Oregon Evidence-Based Rehab Programs Yield Flawed Success

SALEM, Ore. — Six years after a state mandate required publicly funded drug treatment programs to use evidence-based therapies, nearly 54 percent of Oregon’s budget for drug treatment services goes to programs that use proven techniques, according to a recent state report.


In 2003, Oregon legislators ordered state-funded addiction rehabilitation programs to start using techniques and therapies that were proved effective in studies in order to improve services for addicts. Now, such programs receive more than half of the state’s $94 million budget for rehabilitation services, up from 25 percent to 30 percent before the law’s passage, according to reports.


While most programs had some evidence-based practices before the mandate, public health officials have seen a surge in interest and awareness in them in the state’s more than 400 treatment programs.


Evidence-based therapies range from prescription medications — including naltrexone for alcohol dependence and buprenorphine for addiction to narcotics — to aggressive one-on-one counseling with patients to define reasons for addiction and set personal treatment goals.


Studies show that when clients participate in this method of counseling, known as the motivational interview, they stay in treatment longer than in many traditional programs which rely on lectures from a counselor, according to reports.


Other effective techniques include psychotherapy, which teaches addicts to expect and tolerate low moods, and cognitive behavior therapy, where clients learn to question behavioral cues that reinforce their habits and turn to creative interests and other non-drug activities instead of drugs or alcohol.


However, treatment programs still face challenges, including lack of funds to support research and no guidelines to standardize the treatment system.


Few treatment programs have evidence to show their effectiveness, as private clinics tend to not allow outside researchers to verify published success rates, and public programs direct state funds toward patient care rather than studies.


The field of addiction rehabilitation suffers from a lack of guidelines, officials say. Each program has a unique philosophy — as do individual counselors — resulting in a non-standardized system that does not track graduates from programs or publish the success rates of participants.


With more than 400 programs receiving state funds, treatment experts advise the creation of an integrated system that tracks patients at they graduate from rehabilitation programs to receiving outpatient services and defines clear expectations of treatment programs.


Most programs do not have a medical doctor on staff, limiting the use of evidence-based practices such as prescription medications, while others do not have the funding to receive long-term training from behavioral health experts.

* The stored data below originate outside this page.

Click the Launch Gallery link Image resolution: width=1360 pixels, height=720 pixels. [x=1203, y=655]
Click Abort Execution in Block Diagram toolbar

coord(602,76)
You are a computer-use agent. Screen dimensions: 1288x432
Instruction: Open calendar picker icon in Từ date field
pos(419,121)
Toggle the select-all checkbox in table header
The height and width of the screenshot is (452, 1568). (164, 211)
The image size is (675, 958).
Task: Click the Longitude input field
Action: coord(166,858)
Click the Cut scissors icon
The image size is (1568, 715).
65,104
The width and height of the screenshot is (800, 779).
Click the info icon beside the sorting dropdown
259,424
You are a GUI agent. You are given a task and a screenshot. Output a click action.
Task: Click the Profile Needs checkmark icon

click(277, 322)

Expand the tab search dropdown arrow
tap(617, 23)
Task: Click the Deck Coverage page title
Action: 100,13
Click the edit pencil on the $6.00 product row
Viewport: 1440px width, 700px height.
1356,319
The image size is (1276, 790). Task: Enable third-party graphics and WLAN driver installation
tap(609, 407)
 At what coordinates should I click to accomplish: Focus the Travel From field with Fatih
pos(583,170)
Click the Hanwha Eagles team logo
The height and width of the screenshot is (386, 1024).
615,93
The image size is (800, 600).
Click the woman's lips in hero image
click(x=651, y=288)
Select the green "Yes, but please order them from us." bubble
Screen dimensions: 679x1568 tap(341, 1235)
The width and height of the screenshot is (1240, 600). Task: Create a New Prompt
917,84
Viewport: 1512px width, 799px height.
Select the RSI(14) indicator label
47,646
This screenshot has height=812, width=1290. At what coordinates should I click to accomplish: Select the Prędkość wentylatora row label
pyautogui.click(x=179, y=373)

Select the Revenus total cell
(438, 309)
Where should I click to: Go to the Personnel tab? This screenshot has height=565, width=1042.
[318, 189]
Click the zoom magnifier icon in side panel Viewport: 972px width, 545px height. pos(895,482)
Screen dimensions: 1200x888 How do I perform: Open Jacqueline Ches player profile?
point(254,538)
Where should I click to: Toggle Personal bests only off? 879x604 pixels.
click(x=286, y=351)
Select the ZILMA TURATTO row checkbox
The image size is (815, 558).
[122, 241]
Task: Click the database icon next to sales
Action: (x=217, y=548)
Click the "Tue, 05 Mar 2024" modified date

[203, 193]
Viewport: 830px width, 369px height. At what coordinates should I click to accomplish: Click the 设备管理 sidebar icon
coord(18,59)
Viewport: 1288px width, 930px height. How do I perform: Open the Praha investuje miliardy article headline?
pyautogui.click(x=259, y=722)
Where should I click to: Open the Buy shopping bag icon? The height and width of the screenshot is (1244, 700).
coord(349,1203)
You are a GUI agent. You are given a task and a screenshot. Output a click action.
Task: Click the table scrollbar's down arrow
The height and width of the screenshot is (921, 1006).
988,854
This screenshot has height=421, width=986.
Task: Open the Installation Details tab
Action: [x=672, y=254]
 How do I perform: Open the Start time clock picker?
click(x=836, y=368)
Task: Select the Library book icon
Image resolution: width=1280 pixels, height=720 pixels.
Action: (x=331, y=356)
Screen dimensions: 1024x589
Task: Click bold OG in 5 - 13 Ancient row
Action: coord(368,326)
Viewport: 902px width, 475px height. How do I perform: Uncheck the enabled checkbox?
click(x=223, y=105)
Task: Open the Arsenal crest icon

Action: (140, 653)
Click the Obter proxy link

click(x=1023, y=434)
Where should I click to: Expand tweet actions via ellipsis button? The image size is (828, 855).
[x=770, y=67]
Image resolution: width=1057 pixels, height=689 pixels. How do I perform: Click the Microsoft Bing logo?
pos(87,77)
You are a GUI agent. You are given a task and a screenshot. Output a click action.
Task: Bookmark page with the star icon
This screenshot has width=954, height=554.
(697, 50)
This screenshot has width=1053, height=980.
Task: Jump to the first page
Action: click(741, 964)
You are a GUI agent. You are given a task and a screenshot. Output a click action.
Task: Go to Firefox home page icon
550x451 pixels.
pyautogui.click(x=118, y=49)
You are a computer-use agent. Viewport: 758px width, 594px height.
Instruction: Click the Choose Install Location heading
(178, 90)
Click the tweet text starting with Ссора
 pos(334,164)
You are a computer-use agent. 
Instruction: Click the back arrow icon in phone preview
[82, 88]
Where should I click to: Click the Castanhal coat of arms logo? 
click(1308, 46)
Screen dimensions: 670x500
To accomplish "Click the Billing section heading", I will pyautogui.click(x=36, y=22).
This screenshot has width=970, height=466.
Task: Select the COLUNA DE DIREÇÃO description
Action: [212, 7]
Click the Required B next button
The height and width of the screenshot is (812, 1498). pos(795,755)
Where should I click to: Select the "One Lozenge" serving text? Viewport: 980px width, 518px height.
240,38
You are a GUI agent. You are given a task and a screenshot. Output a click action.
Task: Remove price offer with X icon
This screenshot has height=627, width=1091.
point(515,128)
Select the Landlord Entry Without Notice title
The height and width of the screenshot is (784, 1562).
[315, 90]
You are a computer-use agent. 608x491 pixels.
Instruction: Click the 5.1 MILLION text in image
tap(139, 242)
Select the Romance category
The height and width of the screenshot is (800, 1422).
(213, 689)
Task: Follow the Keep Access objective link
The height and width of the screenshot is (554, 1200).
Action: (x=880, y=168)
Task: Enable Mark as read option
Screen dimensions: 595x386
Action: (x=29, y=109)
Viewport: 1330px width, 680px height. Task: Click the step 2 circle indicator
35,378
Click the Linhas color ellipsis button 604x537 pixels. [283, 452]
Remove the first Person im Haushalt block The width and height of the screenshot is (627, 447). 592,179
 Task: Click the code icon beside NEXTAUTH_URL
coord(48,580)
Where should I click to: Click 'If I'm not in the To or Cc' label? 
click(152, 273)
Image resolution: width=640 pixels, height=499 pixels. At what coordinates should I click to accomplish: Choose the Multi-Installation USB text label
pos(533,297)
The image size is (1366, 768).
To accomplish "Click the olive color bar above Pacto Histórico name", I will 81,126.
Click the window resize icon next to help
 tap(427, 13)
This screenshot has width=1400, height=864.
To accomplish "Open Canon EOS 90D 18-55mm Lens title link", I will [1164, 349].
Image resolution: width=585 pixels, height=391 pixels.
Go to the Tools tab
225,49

Health officials have also noticed a rift between long-time treatment providers and those advocating the use of scientific practices in state treatment programs. To bridge the gap between what drug counselors are practicing and what studies show is effective, health experts are encouraging the combination of evidence-based practice and practice-based evidence — a method that allows programs and counselors to document results based on their own work.


Other states, such as Delaware, have started offering incentives to programs that meet certain benchmarks. Starting in 2001, Delaware’s Division of Substance Abuse and Mental Health offered clinics up to a 5 percent bonus if they retained a high percentage of clients each week and measured client success using urinalysis and everyday behavior in school, work and home.


The state’s rehabilitation programs were operating at 95 percent capacity by 2006, a 45 percent increase from 2001, according to a report published in the journal Health Policy last summer. A majority of patients (70 percent) were attending regular treatment sessions, an increase of 17 percent from 2001.